I want what's cheap.
Well, these pro model boards are still more expensive than ours.
But the cheapo blanks made in China, they're crummy boards, but they're getting better.
So my friends, I don't have any good answers for you.
I don't know what this means, but maybe there will be a path forward for us.
I'm going to grab some of your chats and rants and see what you guys got going on and loop you into this conversation, of course.
See what you have to say.
We got Raf and me says we need to stop paying all taxes and all Republicans need to start voting red and blue state elections until voter ID is passed.
Well, I got to be honest.
I don't see a reality where people stop paying taxes and this has been proposed quite a bit.
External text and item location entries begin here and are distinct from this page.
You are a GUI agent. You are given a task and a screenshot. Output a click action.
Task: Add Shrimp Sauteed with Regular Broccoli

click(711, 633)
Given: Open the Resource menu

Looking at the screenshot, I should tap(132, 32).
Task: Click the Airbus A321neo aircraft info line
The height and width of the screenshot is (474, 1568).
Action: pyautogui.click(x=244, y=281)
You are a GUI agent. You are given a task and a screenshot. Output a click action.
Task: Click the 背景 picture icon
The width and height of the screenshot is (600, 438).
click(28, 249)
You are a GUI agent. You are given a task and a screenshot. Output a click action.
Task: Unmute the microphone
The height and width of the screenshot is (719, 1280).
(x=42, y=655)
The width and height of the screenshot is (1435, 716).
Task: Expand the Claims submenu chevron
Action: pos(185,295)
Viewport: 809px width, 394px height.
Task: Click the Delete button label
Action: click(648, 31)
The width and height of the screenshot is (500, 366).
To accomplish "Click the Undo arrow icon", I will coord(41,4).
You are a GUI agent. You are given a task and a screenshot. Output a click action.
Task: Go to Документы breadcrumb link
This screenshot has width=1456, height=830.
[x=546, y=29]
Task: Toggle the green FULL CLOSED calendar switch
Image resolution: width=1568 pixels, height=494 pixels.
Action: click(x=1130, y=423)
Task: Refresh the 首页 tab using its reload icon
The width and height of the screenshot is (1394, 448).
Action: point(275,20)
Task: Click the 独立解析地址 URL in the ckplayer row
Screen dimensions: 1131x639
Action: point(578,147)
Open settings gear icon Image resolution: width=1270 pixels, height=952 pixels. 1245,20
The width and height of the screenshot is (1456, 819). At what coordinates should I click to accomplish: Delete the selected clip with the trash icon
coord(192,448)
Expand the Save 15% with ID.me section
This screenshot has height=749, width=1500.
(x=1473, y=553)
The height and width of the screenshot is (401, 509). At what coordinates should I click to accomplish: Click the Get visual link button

I don't think that's going to happen.
And it is what it is, you know.
Ian Slater says, it's like the opposition wants us to be wage slaves taxed to oblivion.
Go figure.
This is horrible news.
Yeah.
Drag says, bloody and violent civil war it is then.
I certainly hope not.
I certainly hope not.
James Tiberius says, tariffs, bah, we have aliens to distract us.
My friends, it's brutal news.
You know what is what it is.
We got a big show coming up for you today for IRL tonight.
I'm going to wrap this up here.
It's just a breaking news segment, so I appreciate you guys hanging out.
Thanks so much for watching.
Short live stream, I know, but it was huge news and it's got me all riled up.